■ REQUIRED ACTIONS
**A.** Quote the news article on Lupin's licensing deals word for word, everything from "MUMBAI (NewsRise) -- Lupin" down to "launches in the U.S.".
**B.** Write a continuation of the news article about Lupin's licensing deals, picking up after its final sentence.

■ EXTRACT TO READ
____

MUMBAI (NewsRise) -- Lupin is tying up a string of licensing deals with global pharmaceutical companies as the Indian drugmaker seeks to boost revenue and pare costs amid regulatory issues and a slow pace of pick up in new launches in the U.S.
On Wednesday, Lupin signed a deal with Germany's Boehringer Ingelheim to license, develop, and sell a new drug for patients suffering from difficult-to-treat cancers such as those affecting pancreas, colon, lungs, and skin. As part of the deal, Lupin will get an upfront payment of $20 million and an additional $700 million based on successfully achieving certain milestones, it said in a statement.
The company had in December signed a similar licensing deal worth $947 million with AbbVie to develop its inhibitors for treating hematological cancer. As part of the deal, the company got an upfront payment of $30 million.
The deals come as Lupin presses the pedal on cost controls in a bid to expand its profit margins, amid sagging revenue growth. Such partnerships allow drugmakers to share the risk of developing complex molecules, as well as the expenses, say analysts.
Lupin's out-licensing strategy will help the company clamp down on future development costs for the molecule, said an analyst at a Mumbai-based brokerage, who declined to be identified. Last fiscal year, Lupin's spending on research and development declined 15%. At the end of March, its spending on R&D came down to nearly 10% of sales from 14% in the fiscal year 2017.
Like its peers, Lupin too has been grappling with falling drug prices in the U.S., where the Food and Drug Administration has hastened its approval rate for generics, paving the way for increased competition. A rising number of retail pharmacies in the U.S. are also joining hands to gain leverage in buying generic drugs in bulk, pushing prices further down.
The tough business conditions in the U.S., the largest drug market in the world, has pushed many drugmakers to resort to cost control measures to preserve margins.

____

■ STORED DATA
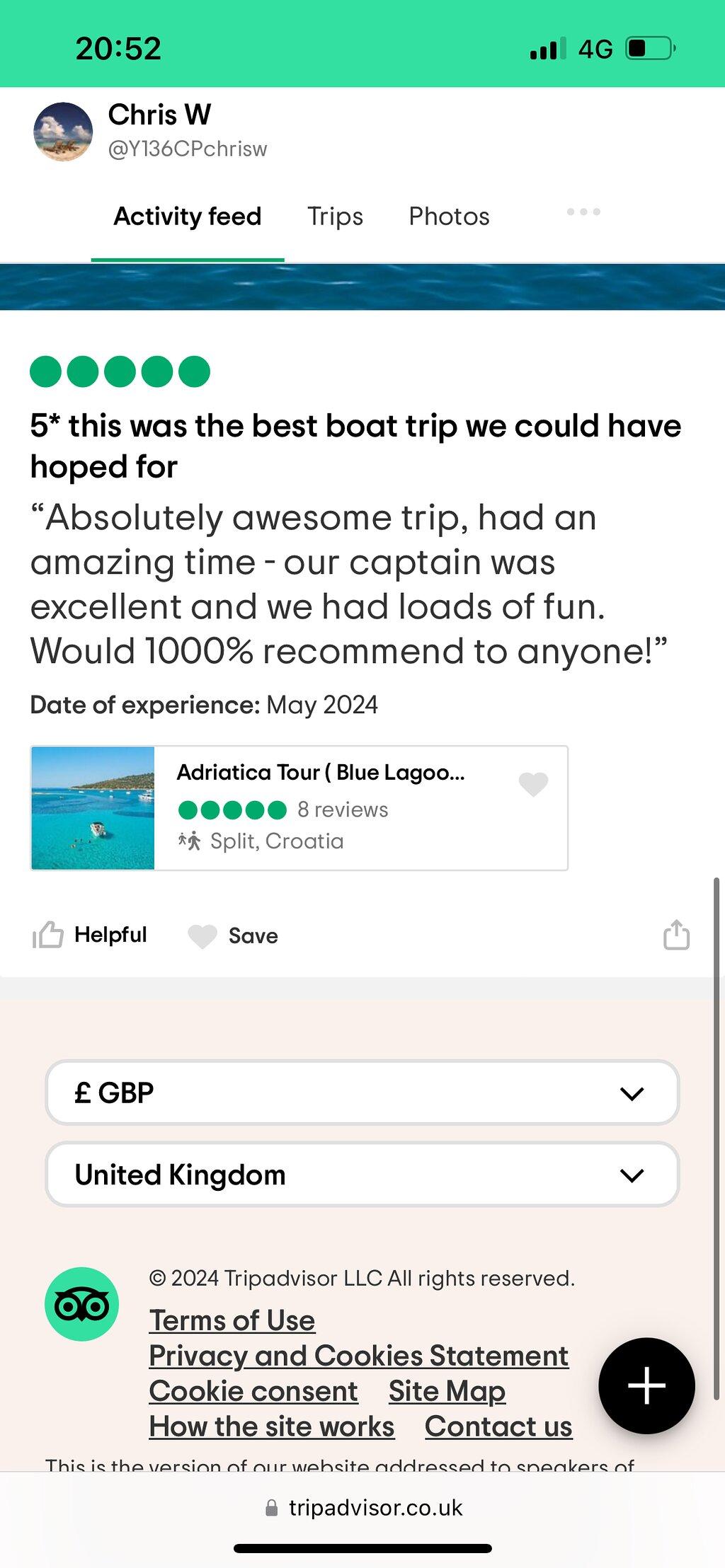Expand the United Kingdom region dropdown
This screenshot has width=725, height=1568.
[x=362, y=1175]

____

■ TASK RESPONSES
**A.**
MUMBAI (NewsRise) -- Lupin is tying up a string of licensing deals with global pharmaceutical companies as the Indian drugmaker seeks to boost revenue and pare costs amid regulatory issues and a slow pace of pick up in new launches in the U.S.

**B.**
In a conference call with analysts last month, Lupin Managing Director Nilesh Gupta said he expects good cost savings to start coming in between the third and fourth quarters of this fiscal year.
Nomura expects the company to eke out cost savings worth four billion rupees ($55 million) in the fiscal year 2021 and five billion rupees by the fiscal year 2022.
Cost savings are critical for Lupin's profit expansion in the near term as the company struggles to get approvals for new drugs amid regulatory challenges. Four of Lupin's manufacturing plants, from which nearly 100 new drug applications are pending, are under regulatory scanner. The regulators have slapped warning letters on its plants in the western Indian state of Goa and in the central state of Madhya Pradesh.
On Thursday, Nomura cut its earnings estimate for Lupin for this fiscal year and the next by 19% and 22%, respectively, to factor in a likely slowdown in its revenue from the U.S. business.
Nomura cites the slow pace of pick up in the women's health care drug brand Solosec, which it launched last year, as well as delay in the launch of generic asthma drug ProAir, for which Lupin is still awaiting feedback from the FDA. It also expects the resolution of regulatory issues to get pushed to the next fiscal year.